* **Exercise instructions**:
Print, exactly as written, the line in the entries below that contains "Screen dimensions: 1366x768" and every line after it up to and including the last. Omit pictures.

------------------------------------------------

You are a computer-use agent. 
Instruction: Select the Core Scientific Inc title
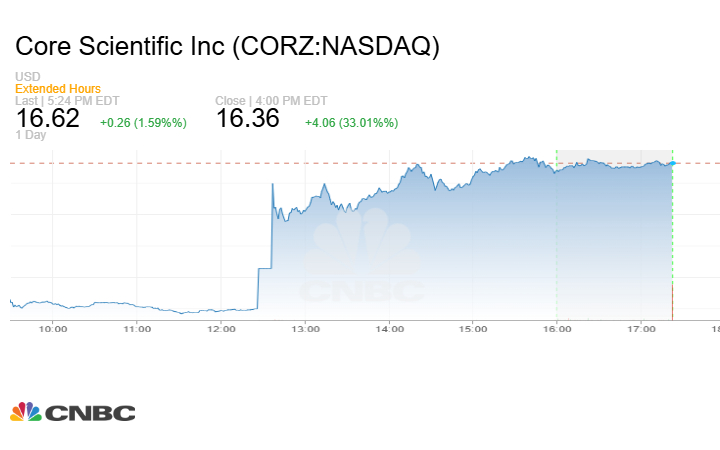coord(227,47)
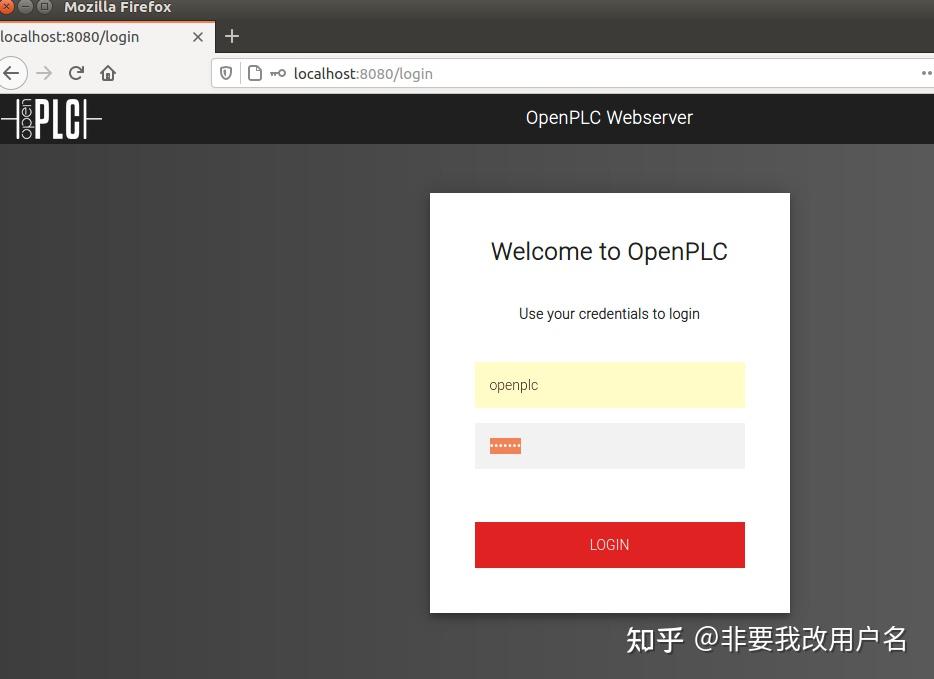Click inside the address bar
The height and width of the screenshot is (679, 934).
point(450,73)
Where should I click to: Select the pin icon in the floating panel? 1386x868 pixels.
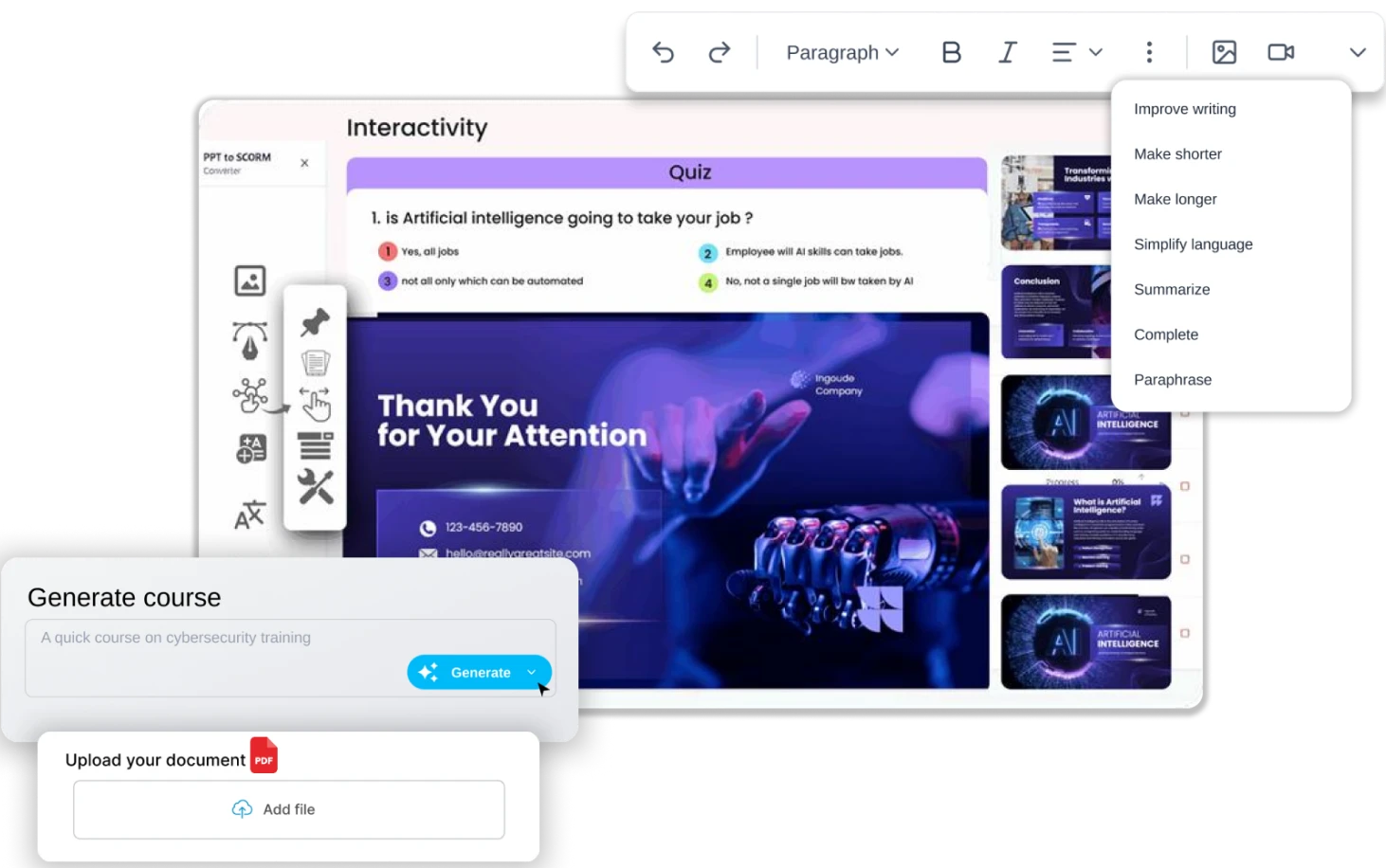(x=315, y=322)
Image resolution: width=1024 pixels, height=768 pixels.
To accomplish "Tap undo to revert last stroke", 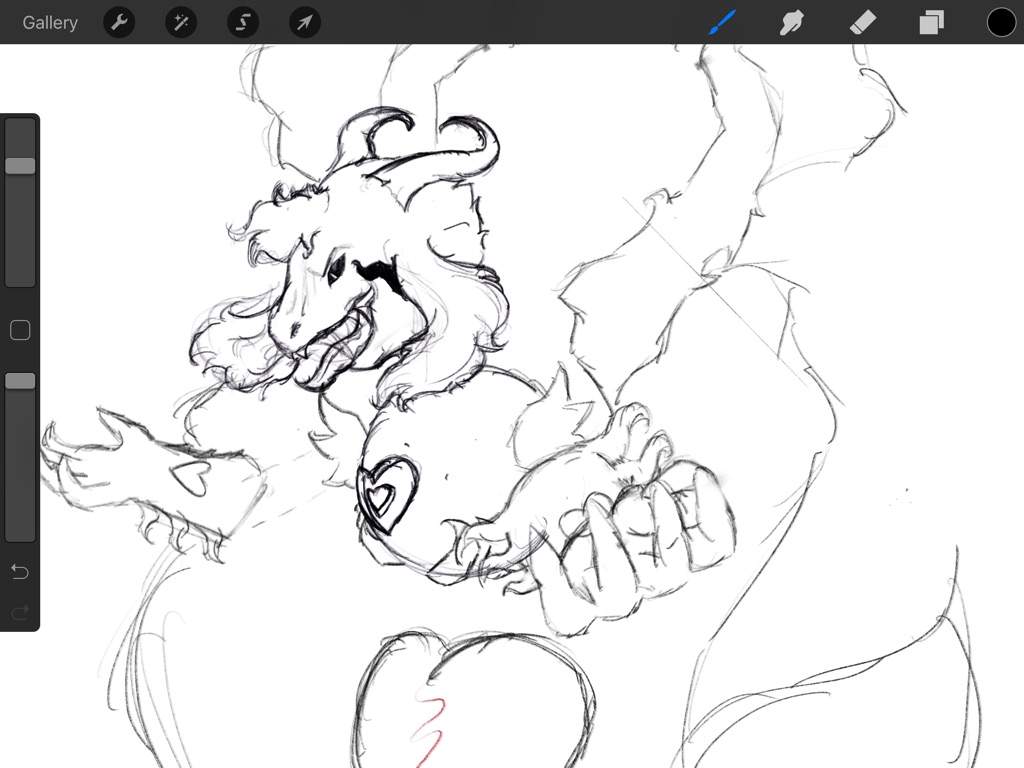I will pyautogui.click(x=19, y=571).
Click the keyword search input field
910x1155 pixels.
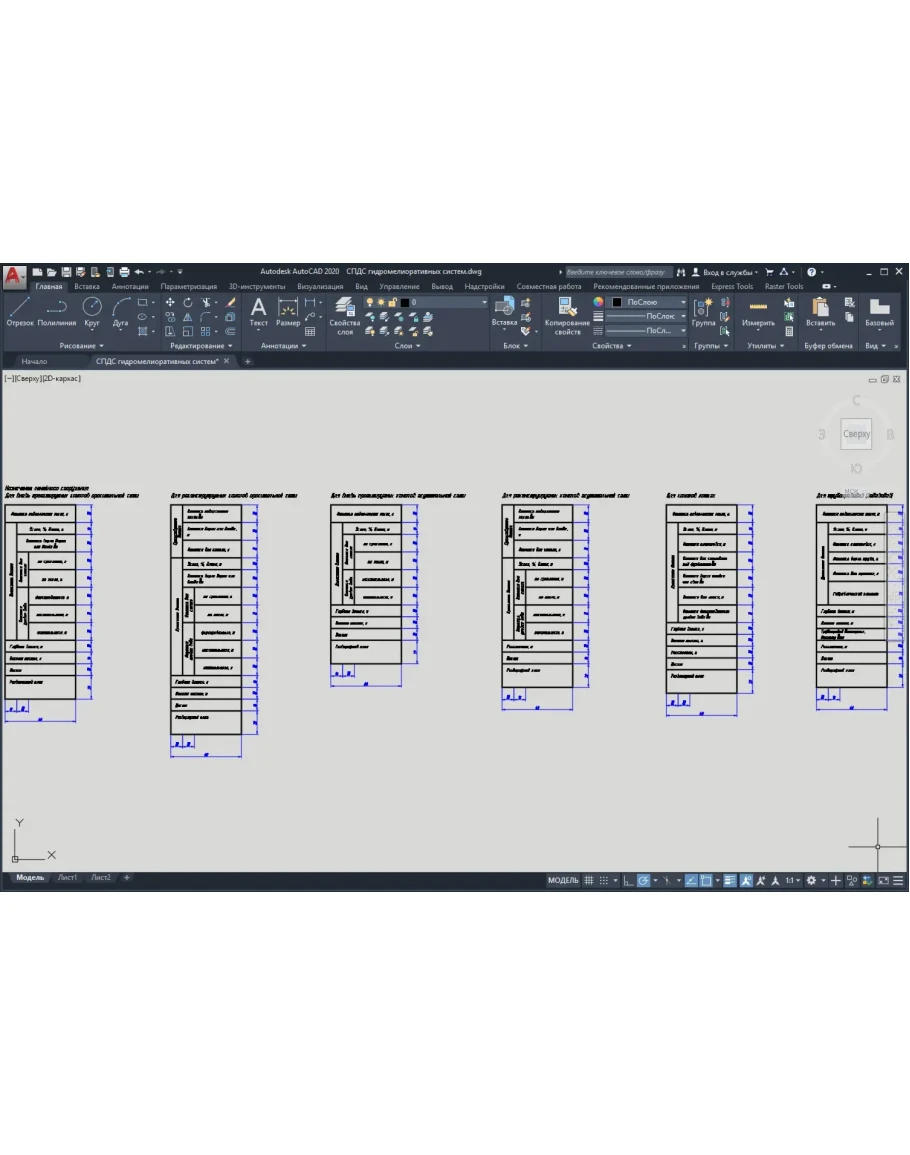[615, 271]
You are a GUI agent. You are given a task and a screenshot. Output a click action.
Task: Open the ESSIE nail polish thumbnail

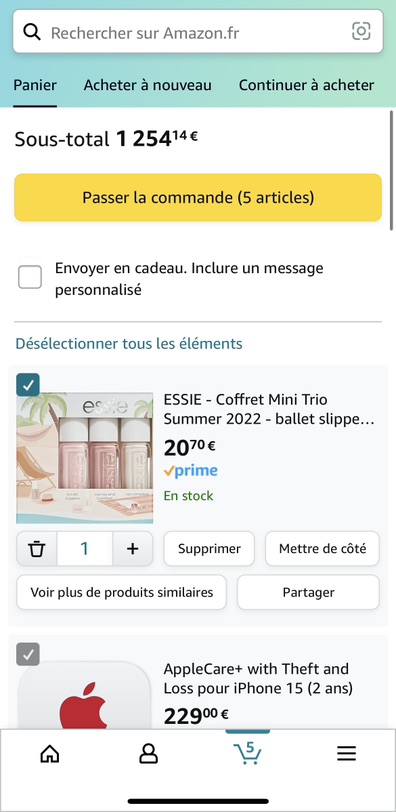pos(85,458)
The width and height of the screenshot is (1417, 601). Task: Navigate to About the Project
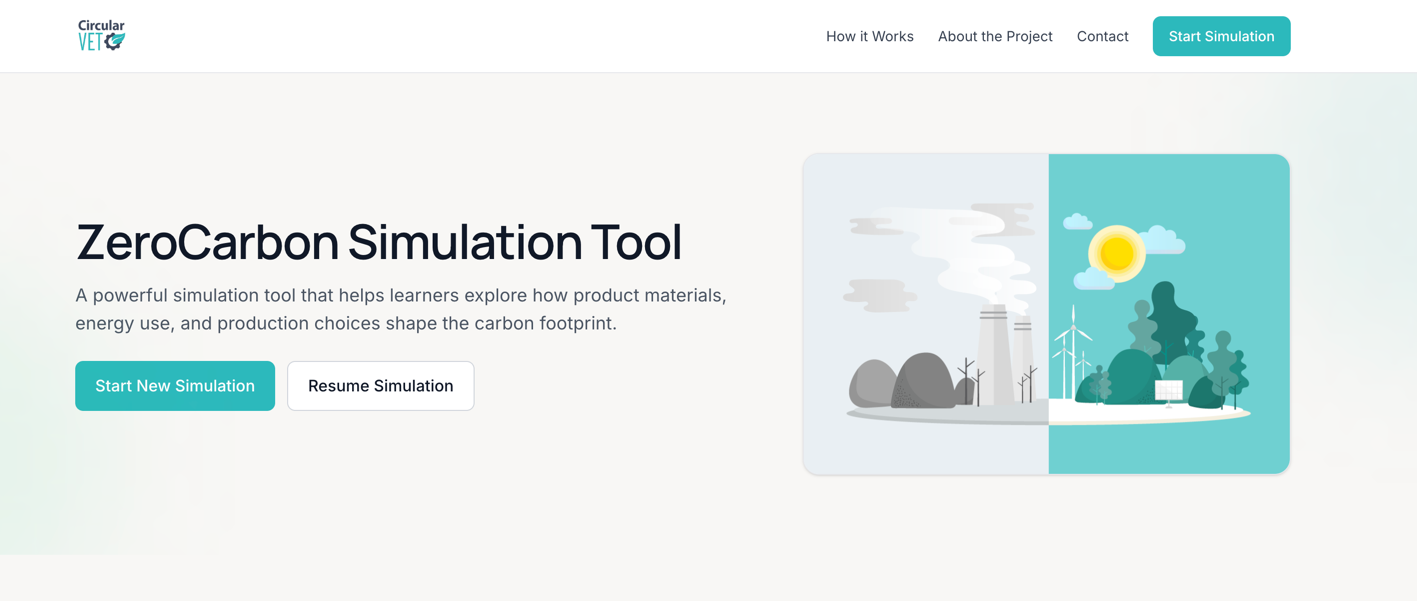994,36
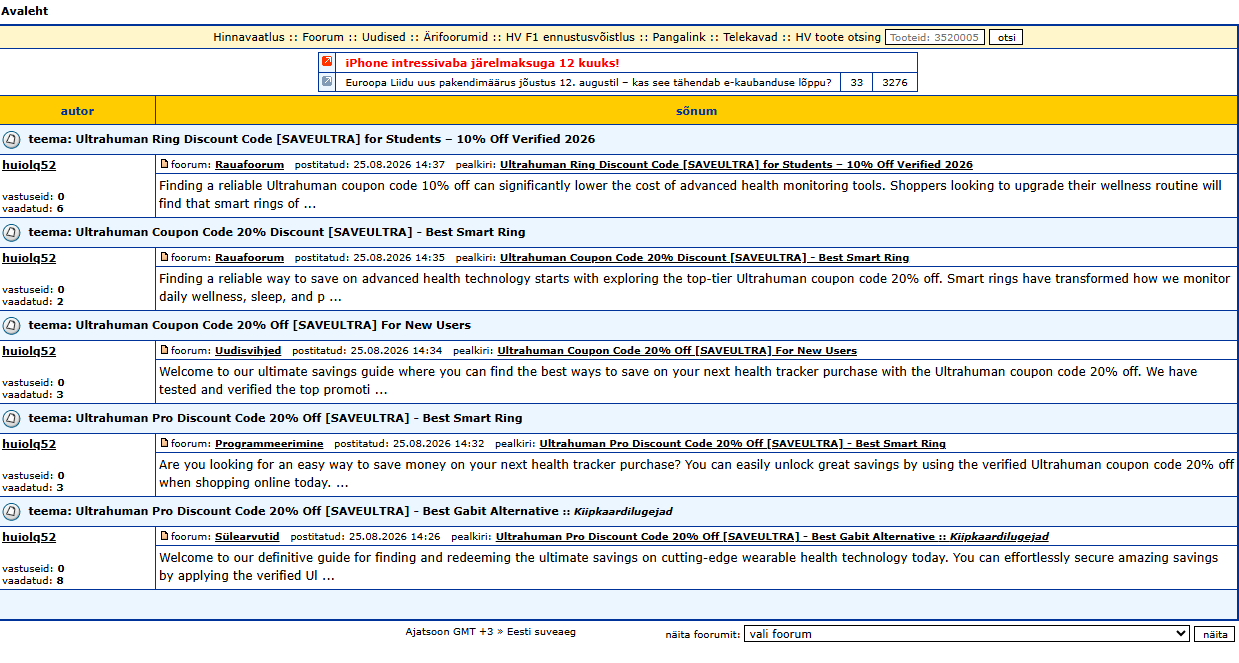Open the first huiolq52 author profile link

click(29, 165)
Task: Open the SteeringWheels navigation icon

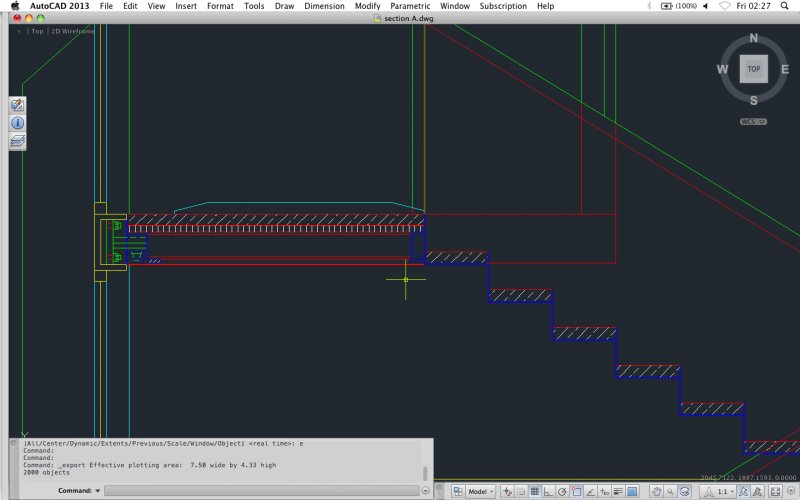Action: point(685,491)
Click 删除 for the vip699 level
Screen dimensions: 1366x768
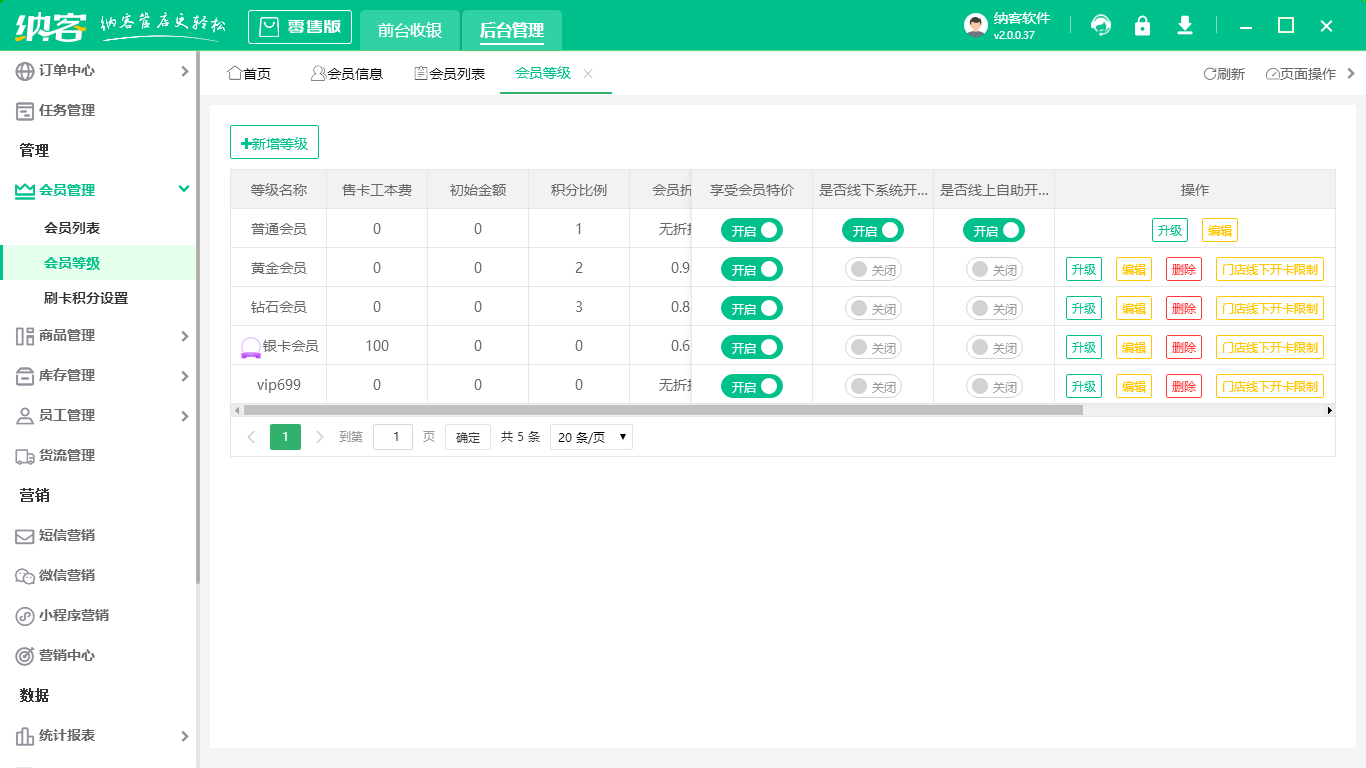pyautogui.click(x=1183, y=385)
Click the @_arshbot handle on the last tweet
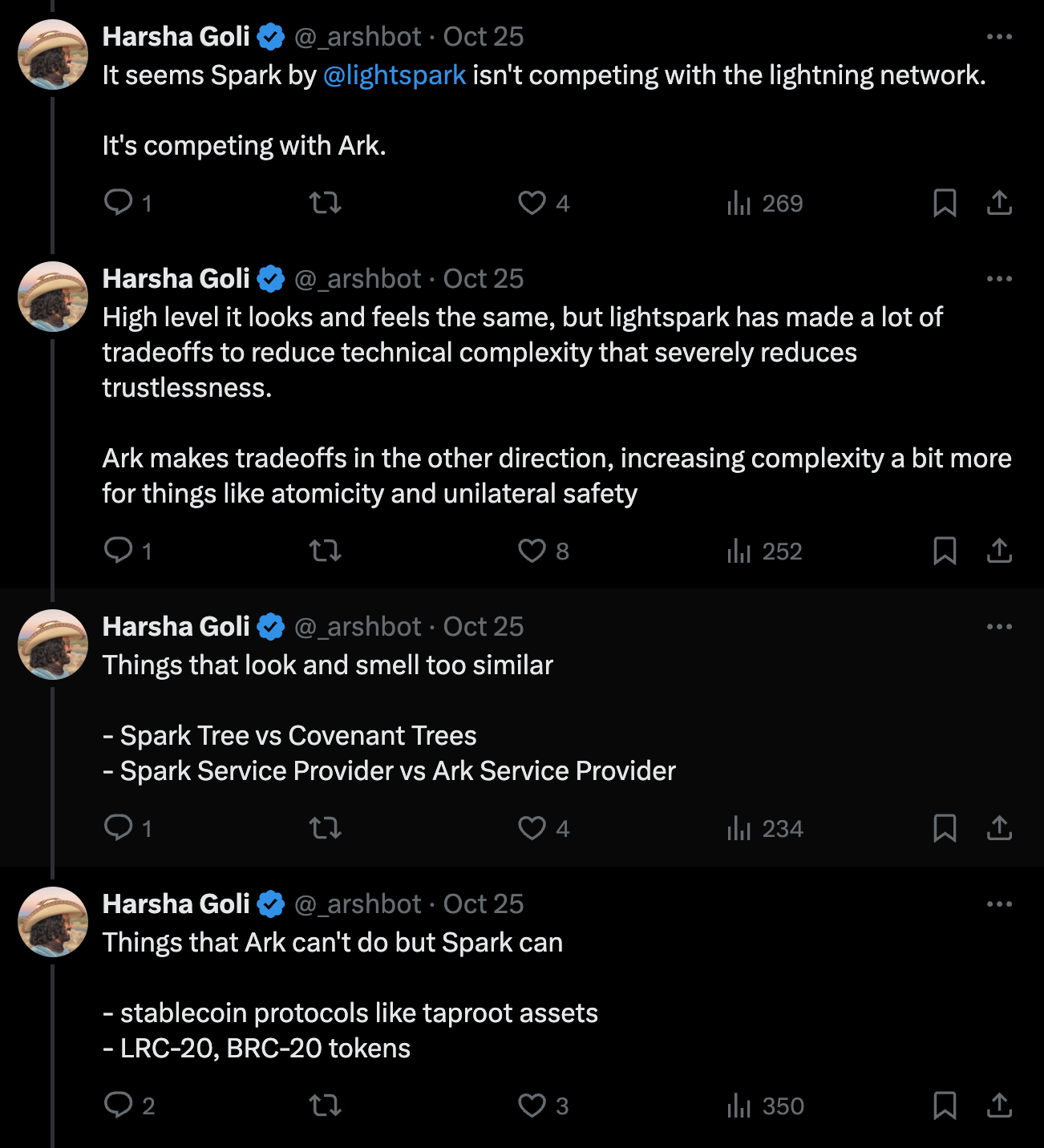Screen dimensions: 1044x1148 (358, 904)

------------------------------------------------

* **Output**:
Screen dimensions: 1366x768
pyautogui.click(x=1183, y=385)
Click the @_arshbot handle on the last tweet
Screen dimensions: 1044x1148 (358, 904)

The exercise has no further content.